ACTIVITY :: Only the stretch below from the line holding "The image size is (1080, 763)." through the line holding "This screenshot has width=700, height=400." should be restated, word for word and with both ends included; pictures stay out.

_ _ _ _ _

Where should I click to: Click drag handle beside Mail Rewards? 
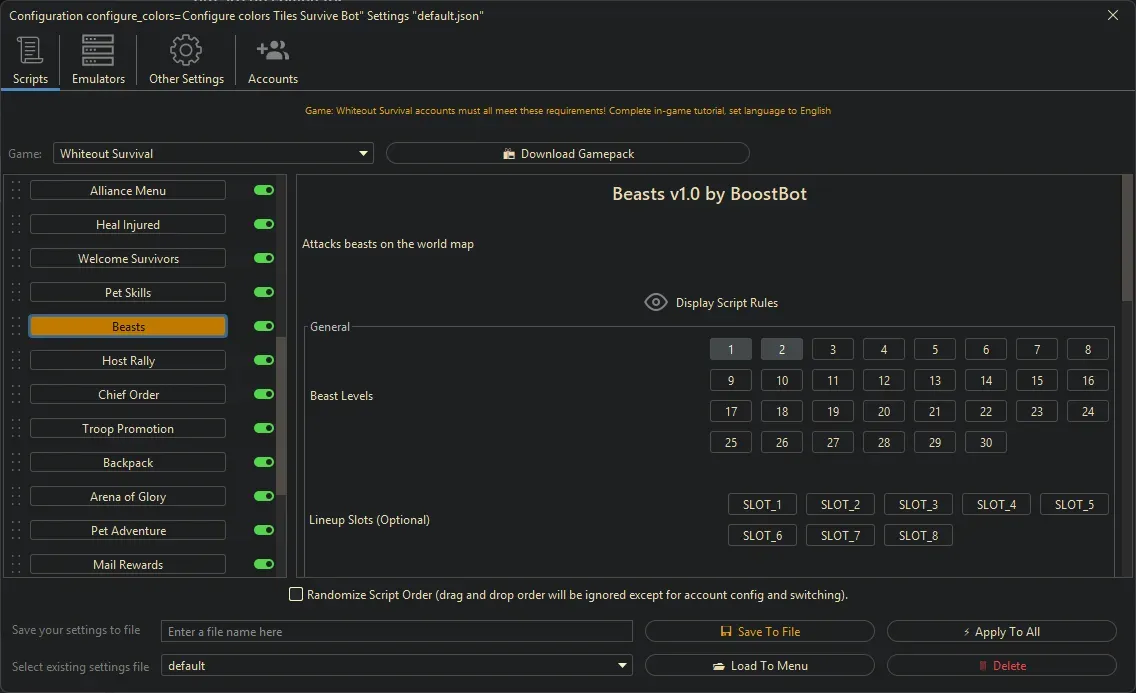[16, 565]
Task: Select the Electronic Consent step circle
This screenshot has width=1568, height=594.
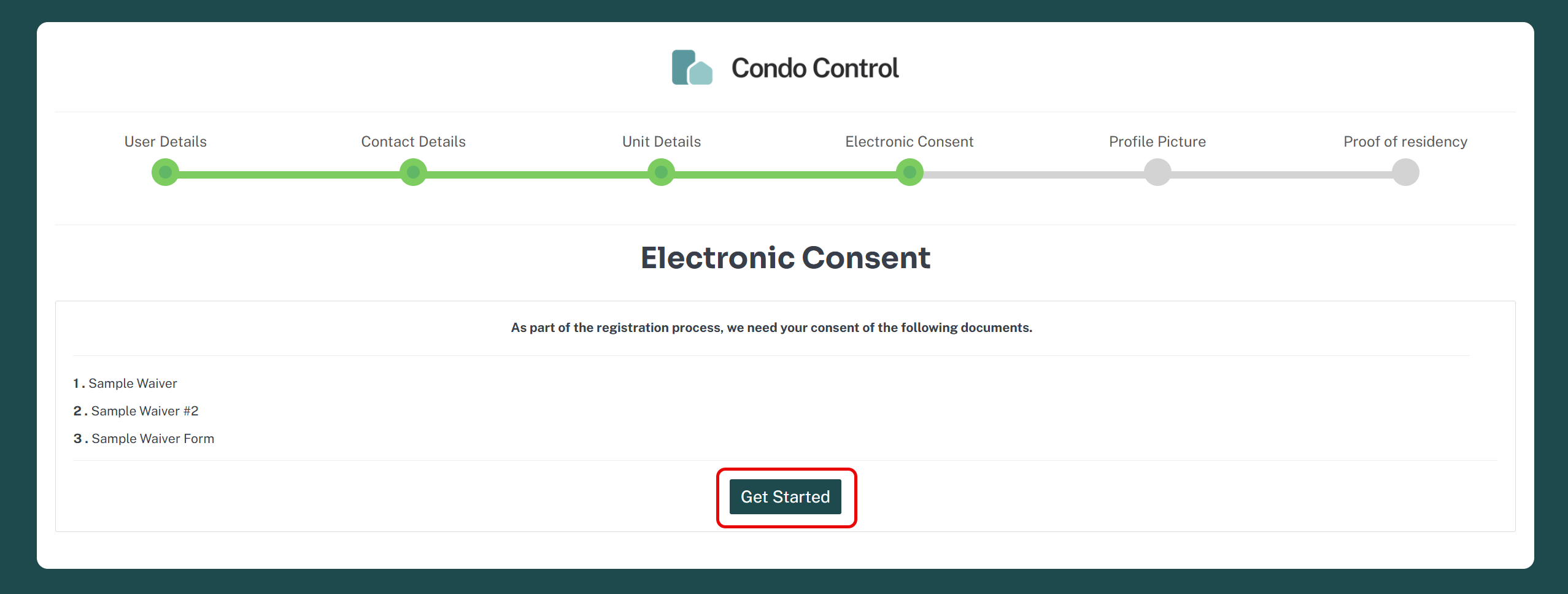Action: pyautogui.click(x=910, y=172)
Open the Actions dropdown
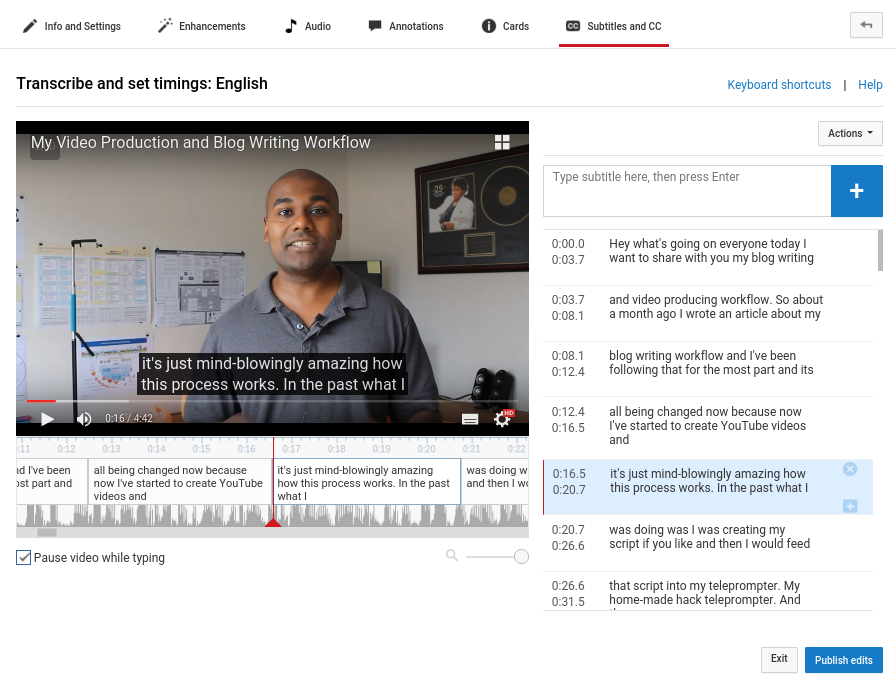 point(849,133)

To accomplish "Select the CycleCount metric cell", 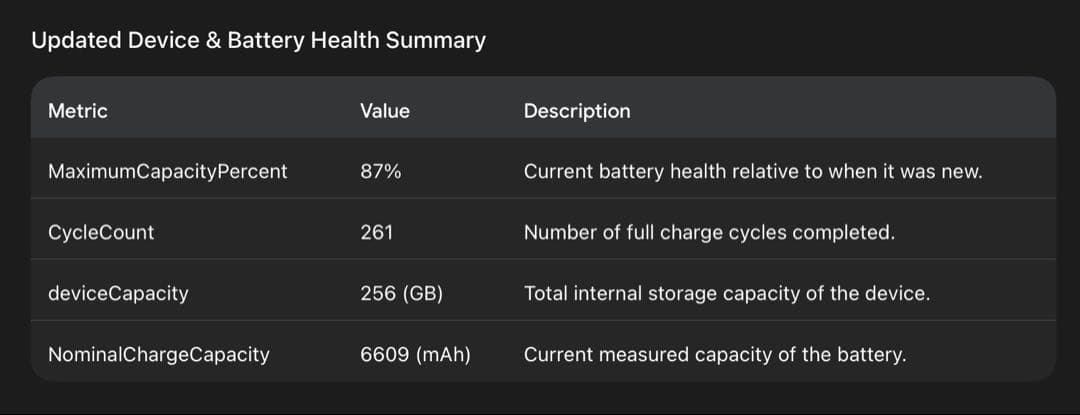I will click(x=101, y=233).
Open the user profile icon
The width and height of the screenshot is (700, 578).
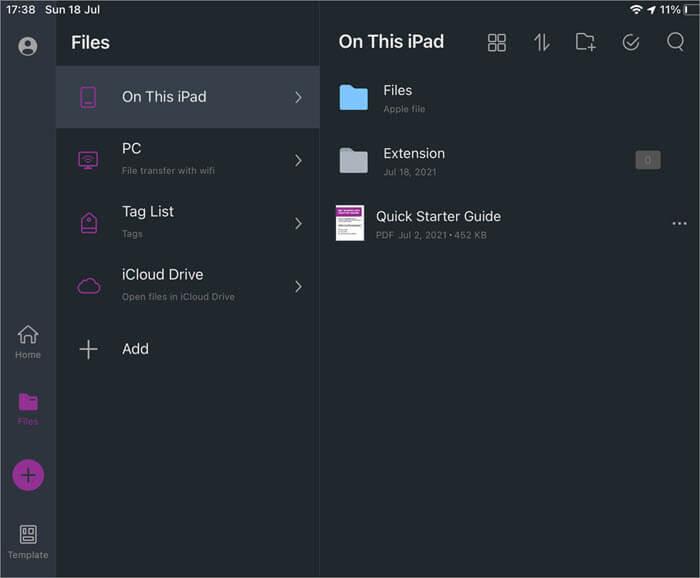[x=28, y=46]
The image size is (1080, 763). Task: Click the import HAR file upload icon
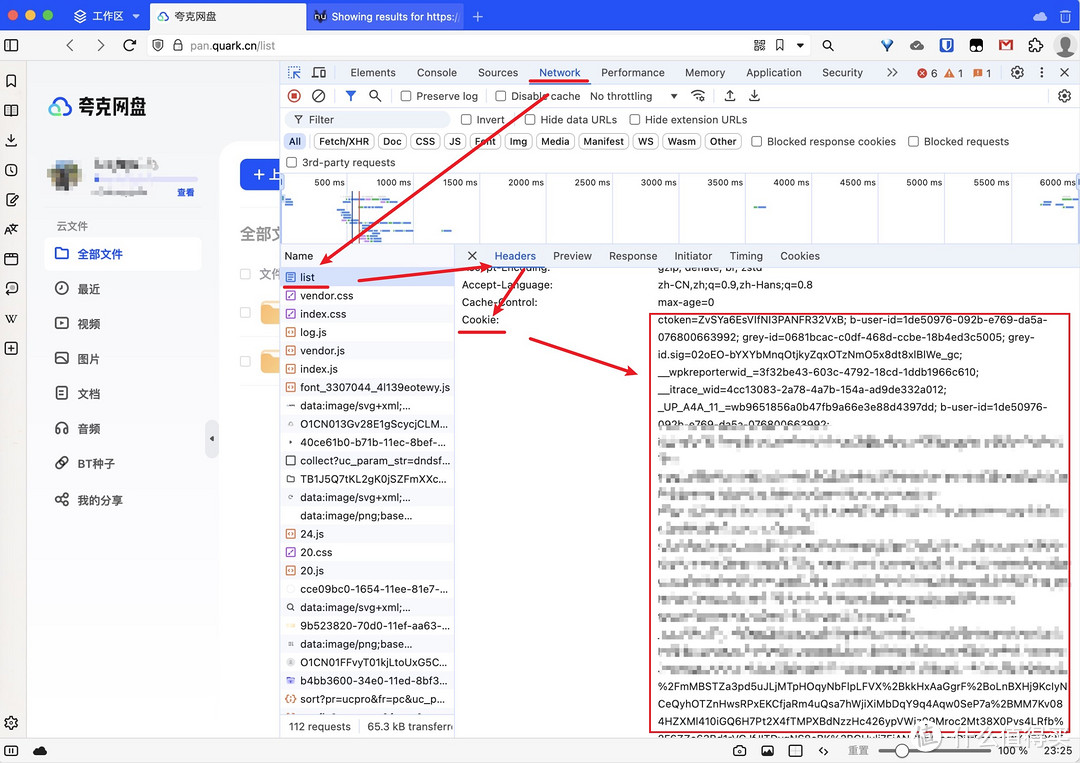pos(730,96)
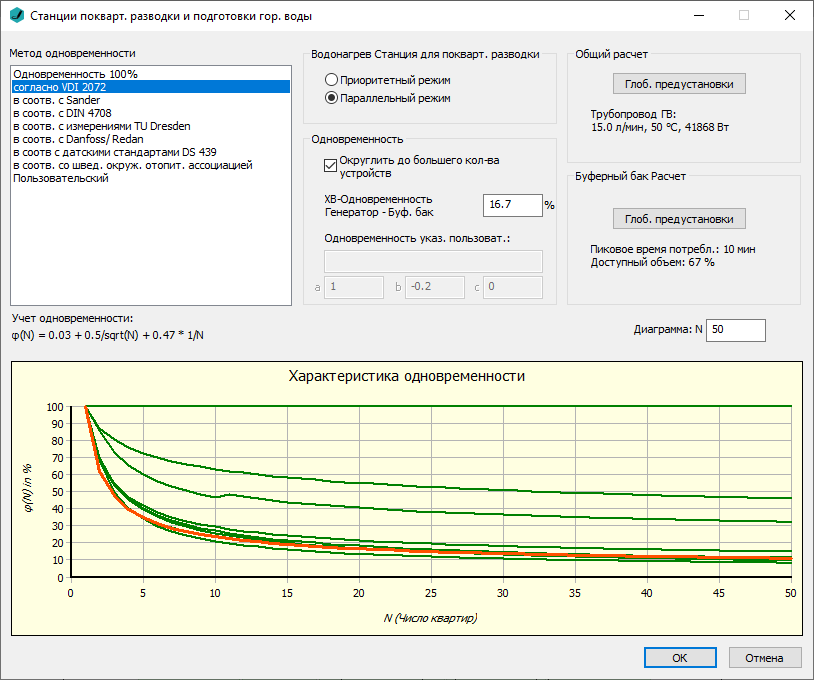Select 'в соотв. с измерениями TU Dresden'
The image size is (814, 680).
point(151,126)
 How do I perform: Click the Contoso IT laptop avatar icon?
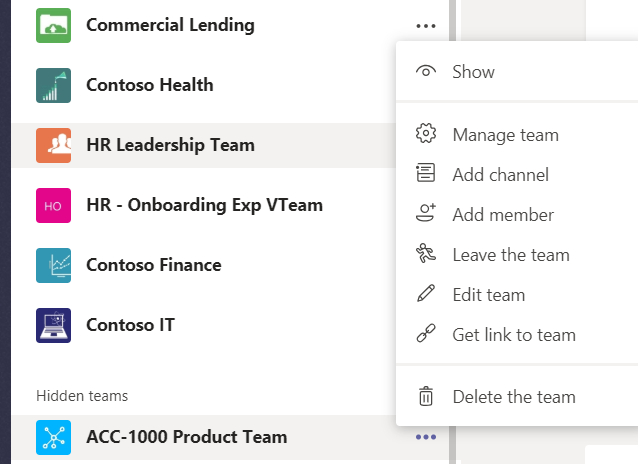click(x=53, y=325)
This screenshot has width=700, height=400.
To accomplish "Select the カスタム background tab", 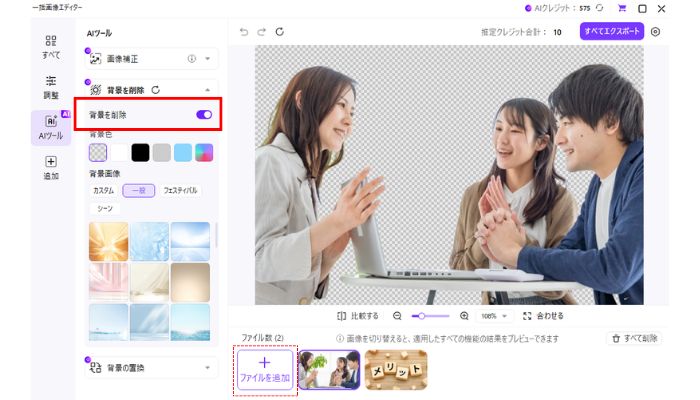I will pyautogui.click(x=104, y=190).
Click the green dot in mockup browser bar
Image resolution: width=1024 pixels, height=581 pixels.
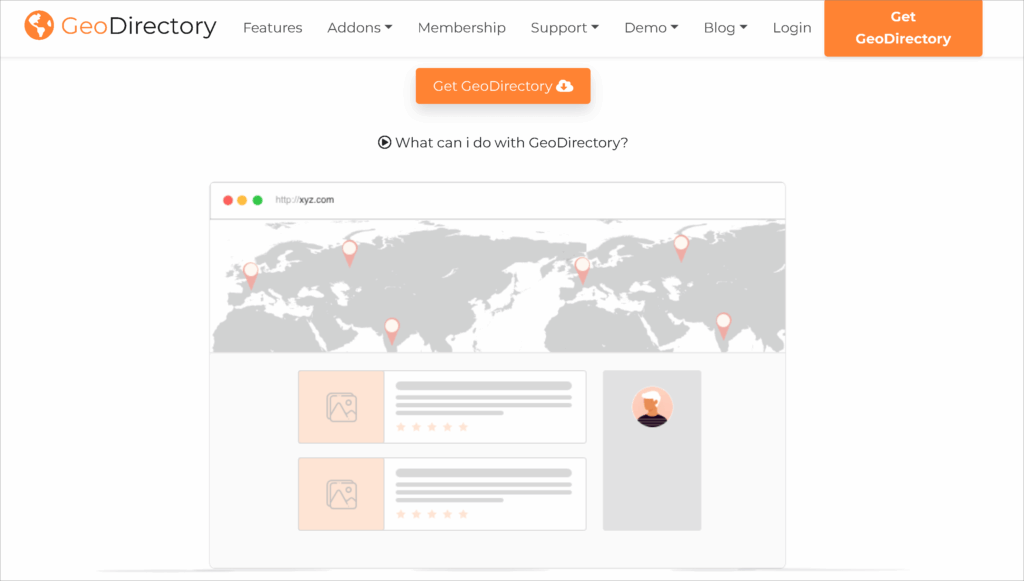click(258, 200)
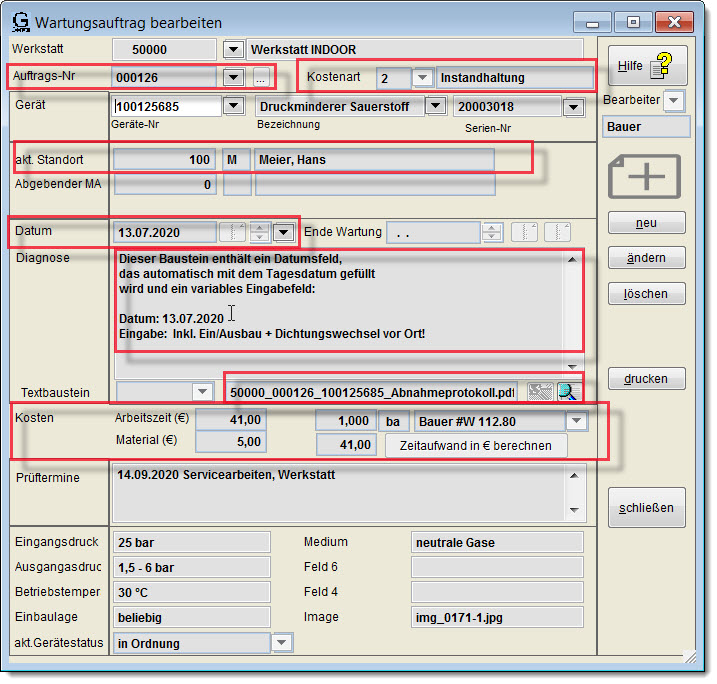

_ _ _ _ _

EXERCISE RESULT ::
The image size is (1080, 763). Task: Click the import HAR file upload icon
pos(730,96)
Select 'в соотв. с измерениями TU Dresden'
The image size is (814, 680).
point(151,126)
 How do I perform: Click the Contoso IT laptop avatar icon?
click(x=53, y=325)
This screenshot has width=700, height=400.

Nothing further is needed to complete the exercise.